EdWeek’s Market Brief looks at a new fund by the VC firm Reach Capital: “New Venture Capital Flowing Into Education, With Parent-Focused Products In Mind.”
Also via EdWeek’s Market Brief: “New Oriental Education & Technology Group, which describes itself as the biggest provider of private educational services in China, has announced it will make a $220 million investment in ed-tech companies there.”
Data, Surveillance, and Information Security
Via Wired: “Schools Are Mining Students’ Social Media Posts for Signs of Trouble.” “Trouble” – like school dress code violations and such.

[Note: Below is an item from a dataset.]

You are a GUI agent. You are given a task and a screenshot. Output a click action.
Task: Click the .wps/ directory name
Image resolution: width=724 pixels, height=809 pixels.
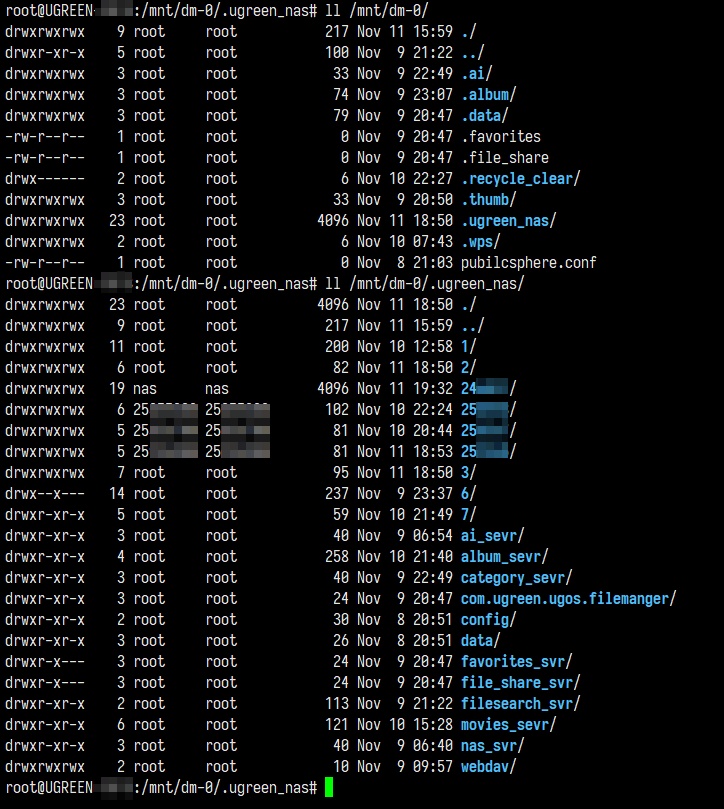[x=481, y=242]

Via QZ: “Schools are using AI to track what students write on their computers.”
Coursera’s head of data science: “Even when students are working, they provide clues that can be used to clamp down on cheats. They leave electronic ‘fingerprints’ such as keyboard pressure, speed and even writing style.” 😩 https://t.co/Uf1gehh8F5
— chris g (@hypervisible) August 21, 2018
The headline on the press release from Saint Louis University: “SLU Installing Amazon Alexa-Enabled Devices in Every Student Living Space on Campus.” Here’s the churnalism. Here’s more churnalism.
“Amazon updates Alexa with kid-friendly version,” the Long Island Business News claims. Only if you think surveillance is kid-friendly.
Speaking of surveillance and paying people to talk about this stuff, the Amazon press release heralds that “Alexa Fund Invests in Student Scientists and Entrepreneurs with Expanded Alexa Fellowship.”
Remember that story in The NYT just a couple of weeks ago about how wellness programs don’t work and how they’re actually just vehicles for more workplace surveillance? I do. So yeah, this story – sponsored content alert! – in Edsurge gives me pause: “Elementary School Wellness Program Helps Young Males of Color Cultivate Their Identities.”
New York Magazine on the history of COPPA: “ Inside the Decades-Long Fight to Protect Your Children’s Data From Advertisers.”
“SuperProf private tutor site massively fails password test, makes accounts super easy to hack” by Graham Cluley.
Research, “Research,” and Reports
There’s more about research – and the politicization of research – in the for-profit higher ed section above.
Research from Pew: “How Teens and Parents Navigate Screen Time and Device Distractions.” More via The Atlantic.
I’m not sure why Crunchbase keeps repeating this story, but here we are again: “Top Universities And Business Schools For Funded Founders.” You will never ever guess what those top schools are, I’m sure.
I’ve linked some of the statistics in various section above, but here’s the whole report from The Chronicle of Higher Education: “The Almanac of Higher Education 2018–19.”
The Atlantic on the latest Education Next poll: “Public Opinion Shifts in Favor of School Choice.”
One of the worst things about education reporting is that people still write about the Benoit Mindset List every goddamn year. I’m not even linking to it. Next year, you shouldn’t either.